'''

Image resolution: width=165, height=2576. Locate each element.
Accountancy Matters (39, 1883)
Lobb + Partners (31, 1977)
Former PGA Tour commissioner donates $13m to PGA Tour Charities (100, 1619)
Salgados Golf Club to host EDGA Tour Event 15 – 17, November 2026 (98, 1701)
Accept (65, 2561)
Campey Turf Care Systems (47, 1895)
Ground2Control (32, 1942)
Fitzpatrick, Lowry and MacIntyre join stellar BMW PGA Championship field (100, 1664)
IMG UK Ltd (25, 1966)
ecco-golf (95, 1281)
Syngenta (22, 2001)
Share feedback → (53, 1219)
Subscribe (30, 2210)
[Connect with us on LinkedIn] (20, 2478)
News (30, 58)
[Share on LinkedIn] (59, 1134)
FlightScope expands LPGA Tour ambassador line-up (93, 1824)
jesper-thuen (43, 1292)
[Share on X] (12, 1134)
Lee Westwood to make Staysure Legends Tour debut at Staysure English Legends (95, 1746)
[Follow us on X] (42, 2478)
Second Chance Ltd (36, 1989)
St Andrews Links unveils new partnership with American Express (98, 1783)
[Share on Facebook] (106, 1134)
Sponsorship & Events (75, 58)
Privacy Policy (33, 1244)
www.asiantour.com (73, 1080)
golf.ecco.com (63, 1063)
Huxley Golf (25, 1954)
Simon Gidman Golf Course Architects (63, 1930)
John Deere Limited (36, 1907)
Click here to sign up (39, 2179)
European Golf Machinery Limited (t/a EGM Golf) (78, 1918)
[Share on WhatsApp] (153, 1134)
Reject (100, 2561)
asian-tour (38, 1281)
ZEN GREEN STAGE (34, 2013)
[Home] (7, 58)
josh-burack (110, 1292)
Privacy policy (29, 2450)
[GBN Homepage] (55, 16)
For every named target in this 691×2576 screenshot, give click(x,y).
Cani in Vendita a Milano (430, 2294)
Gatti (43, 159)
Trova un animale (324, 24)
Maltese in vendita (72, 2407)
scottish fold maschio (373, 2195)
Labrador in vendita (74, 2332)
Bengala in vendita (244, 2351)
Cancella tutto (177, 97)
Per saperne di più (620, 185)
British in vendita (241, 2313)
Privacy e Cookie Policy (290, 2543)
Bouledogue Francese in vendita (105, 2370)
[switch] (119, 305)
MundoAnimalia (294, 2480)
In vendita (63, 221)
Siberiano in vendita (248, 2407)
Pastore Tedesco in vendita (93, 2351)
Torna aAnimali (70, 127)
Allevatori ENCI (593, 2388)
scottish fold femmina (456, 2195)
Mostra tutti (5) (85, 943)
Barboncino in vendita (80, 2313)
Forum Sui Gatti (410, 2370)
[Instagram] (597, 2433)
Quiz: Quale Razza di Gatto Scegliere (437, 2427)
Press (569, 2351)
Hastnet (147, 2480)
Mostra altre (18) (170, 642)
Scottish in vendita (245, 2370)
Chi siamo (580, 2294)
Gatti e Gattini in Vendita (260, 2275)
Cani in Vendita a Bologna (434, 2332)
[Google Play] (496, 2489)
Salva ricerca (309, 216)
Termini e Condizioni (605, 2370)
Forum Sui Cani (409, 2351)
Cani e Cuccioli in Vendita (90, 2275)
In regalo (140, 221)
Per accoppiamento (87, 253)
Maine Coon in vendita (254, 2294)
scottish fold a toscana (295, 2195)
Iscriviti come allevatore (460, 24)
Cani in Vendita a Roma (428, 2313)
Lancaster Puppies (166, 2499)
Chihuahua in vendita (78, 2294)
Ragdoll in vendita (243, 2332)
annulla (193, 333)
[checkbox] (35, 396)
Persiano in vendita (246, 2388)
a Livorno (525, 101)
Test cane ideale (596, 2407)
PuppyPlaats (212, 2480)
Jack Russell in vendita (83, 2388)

'''

__Exercise requirements__:
What you return must be the lines above that run from the line with "Per saperne di più (620, 185)" to the line with "[Google Play] (496, 2489)", inclusive, each copied exactly.

__Solution to this problem__:
Per saperne di più (620, 185)
British in vendita (241, 2313)
Privacy e Cookie Policy (290, 2543)
Bouledogue Francese in vendita (105, 2370)
[switch] (119, 305)
MundoAnimalia (294, 2480)
In vendita (63, 221)
Siberiano in vendita (248, 2407)
Pastore Tedesco in vendita (93, 2351)
Torna aAnimali (70, 127)
Allevatori ENCI (593, 2388)
scottish fold femmina (456, 2195)
Mostra tutti (5) (85, 943)
Barboncino in vendita (80, 2313)
Forum Sui Gatti (410, 2370)
[Instagram] (597, 2433)
Quiz: Quale Razza di Gatto Scegliere (437, 2427)
Press (569, 2351)
Hastnet (147, 2480)
Mostra altre (18) (170, 642)
Scottish in vendita (245, 2370)
Chi siamo (580, 2294)
Gatti e Gattini in Vendita (260, 2275)
Cani in Vendita a Bologna (434, 2332)
[Google Play] (496, 2489)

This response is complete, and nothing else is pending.